3日、岩手県では知事選挙と県議会議員選挙が行われました。先に行われた盛岡市長選挙と盛岡市議会議員選挙を合わせ、盛岡市民は、1か月弱の間に四つの地方選挙に投票しました。とくに議会選挙はいずれも激戦でした。市議会は定数38人に対して50人が立候補し、38番目の当選者と次点候補者との差はわずか6票。総投票数の中の0.005%の違いが明暗を分けました。県議会の盛岡選挙区は定数11人に対して14人が立候補し、11番目の当選者と次点候補者との差は22票。0.02%の違いが勝負を決めました。改めて一票の重さと選挙の厳しさを感じさせられた選挙でした。
さて、この間、議会選挙の演説でよく耳にしたのが「皆さんの声を県政(市政)に届けます」という表現です。今や、メールやSNSを使えば誰でも行政に声を届けられます。「議会の質問で声を届けるのは、重みが違う」ということかもしれませんが、その質問自体、生成AIを使えば簡単に作れるようになりました。これからの時代、議会人には有権者の声を届けるだけではなく、以下の二つの役割がますます重要になってくると考えます。
一つは、「声を届けた結果、どういう結果になったのか有権者に分かりやすく伝える」ということです。これをなるべく早く行うことで、有権者にとって政治が身近になり、関心も高まります。選挙演説では、「県政(市政)とのパイプ役になる」というたとえもよく聞きました。自分が「パイプ」になることで、一方通行ではなく双方向に情報を流すという意味であれば、「声を届ける」だけの人よりも議会人としてふさわしいと思います。

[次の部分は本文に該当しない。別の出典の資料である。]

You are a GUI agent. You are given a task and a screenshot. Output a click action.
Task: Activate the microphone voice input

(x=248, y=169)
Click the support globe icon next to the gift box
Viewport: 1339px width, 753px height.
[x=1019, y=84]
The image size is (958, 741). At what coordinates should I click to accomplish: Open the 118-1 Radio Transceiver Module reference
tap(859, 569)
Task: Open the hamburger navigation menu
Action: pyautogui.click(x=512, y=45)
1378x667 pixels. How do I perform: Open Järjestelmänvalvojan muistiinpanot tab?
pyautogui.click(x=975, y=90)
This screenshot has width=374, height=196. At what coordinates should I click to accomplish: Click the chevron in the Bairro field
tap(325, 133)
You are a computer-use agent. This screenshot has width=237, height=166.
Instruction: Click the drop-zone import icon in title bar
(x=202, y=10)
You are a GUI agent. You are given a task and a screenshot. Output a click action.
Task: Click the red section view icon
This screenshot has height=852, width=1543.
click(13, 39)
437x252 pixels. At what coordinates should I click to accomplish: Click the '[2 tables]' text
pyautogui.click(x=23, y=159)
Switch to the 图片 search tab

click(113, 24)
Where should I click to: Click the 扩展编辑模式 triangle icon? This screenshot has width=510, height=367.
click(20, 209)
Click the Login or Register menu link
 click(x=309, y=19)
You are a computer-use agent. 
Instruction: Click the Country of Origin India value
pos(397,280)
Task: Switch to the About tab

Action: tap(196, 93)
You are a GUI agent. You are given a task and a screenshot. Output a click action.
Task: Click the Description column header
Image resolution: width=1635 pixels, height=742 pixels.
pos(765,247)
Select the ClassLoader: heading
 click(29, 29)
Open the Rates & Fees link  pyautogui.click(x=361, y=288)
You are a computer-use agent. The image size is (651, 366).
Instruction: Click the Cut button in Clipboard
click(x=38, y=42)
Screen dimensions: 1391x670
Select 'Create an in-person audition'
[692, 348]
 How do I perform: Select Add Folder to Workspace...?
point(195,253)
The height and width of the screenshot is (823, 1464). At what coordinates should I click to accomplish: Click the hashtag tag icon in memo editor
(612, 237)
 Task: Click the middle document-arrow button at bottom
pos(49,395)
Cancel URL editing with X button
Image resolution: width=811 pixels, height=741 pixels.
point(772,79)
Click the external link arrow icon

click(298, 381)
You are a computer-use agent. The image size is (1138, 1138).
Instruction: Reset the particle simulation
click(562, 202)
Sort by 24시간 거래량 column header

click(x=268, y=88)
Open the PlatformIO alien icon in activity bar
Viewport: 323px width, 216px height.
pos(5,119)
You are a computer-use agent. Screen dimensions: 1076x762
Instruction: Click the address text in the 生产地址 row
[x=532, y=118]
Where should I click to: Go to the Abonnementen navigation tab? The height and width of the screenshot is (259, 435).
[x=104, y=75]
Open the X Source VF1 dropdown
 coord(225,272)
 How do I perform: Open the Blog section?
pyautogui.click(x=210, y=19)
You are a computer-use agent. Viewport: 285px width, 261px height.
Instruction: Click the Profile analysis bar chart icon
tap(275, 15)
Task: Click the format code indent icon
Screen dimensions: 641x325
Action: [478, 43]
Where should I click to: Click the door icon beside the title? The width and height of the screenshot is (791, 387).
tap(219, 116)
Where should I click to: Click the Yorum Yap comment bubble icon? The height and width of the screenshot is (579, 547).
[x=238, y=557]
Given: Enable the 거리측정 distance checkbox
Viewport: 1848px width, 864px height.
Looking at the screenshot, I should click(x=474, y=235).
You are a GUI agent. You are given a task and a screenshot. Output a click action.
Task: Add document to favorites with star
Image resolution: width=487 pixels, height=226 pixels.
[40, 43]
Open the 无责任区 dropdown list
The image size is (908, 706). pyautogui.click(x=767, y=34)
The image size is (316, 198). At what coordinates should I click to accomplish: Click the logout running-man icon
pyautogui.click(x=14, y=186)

もう一つは、「直接聴く声だけでなく、『声なき声』も届ける」ということです。最近、「人口減少や物価高を食い止めて欲しい」という声をあちこちで聴きます。一方、「人口減少や物価高が進んでも食っていけるようにして欲しい」という声はあまり耳にしません。人口減少や物価高はコロナ禍と同様、「あってはならない」という発想があるためです。
しかし、人口減少が進んでも地域の外の人が来てお金を使い、地域で回るお金が増えれば経済はよくなります。その結果、給料が物価以上に上がれば、生活はよくなりますし、年金も上がるので高齢者も困りません。こうしたことに着目し、県議選の盛岡選挙区で唯一「観光立県」を主張し続けたのが、私の応援する「髙橋たじま」候補でした。
大票田を地盤とするわけでもなく、政党や組織の支援もない中で、見事に上位当選を果たしてくれました。今回で5期目の当選ですが、まだ48歳と働き盛りです。彼のような地方議員たちと私たち国会議員が切磋琢磨し、有権者と議会人との距離を縮め、政治と政策を進化させていきます。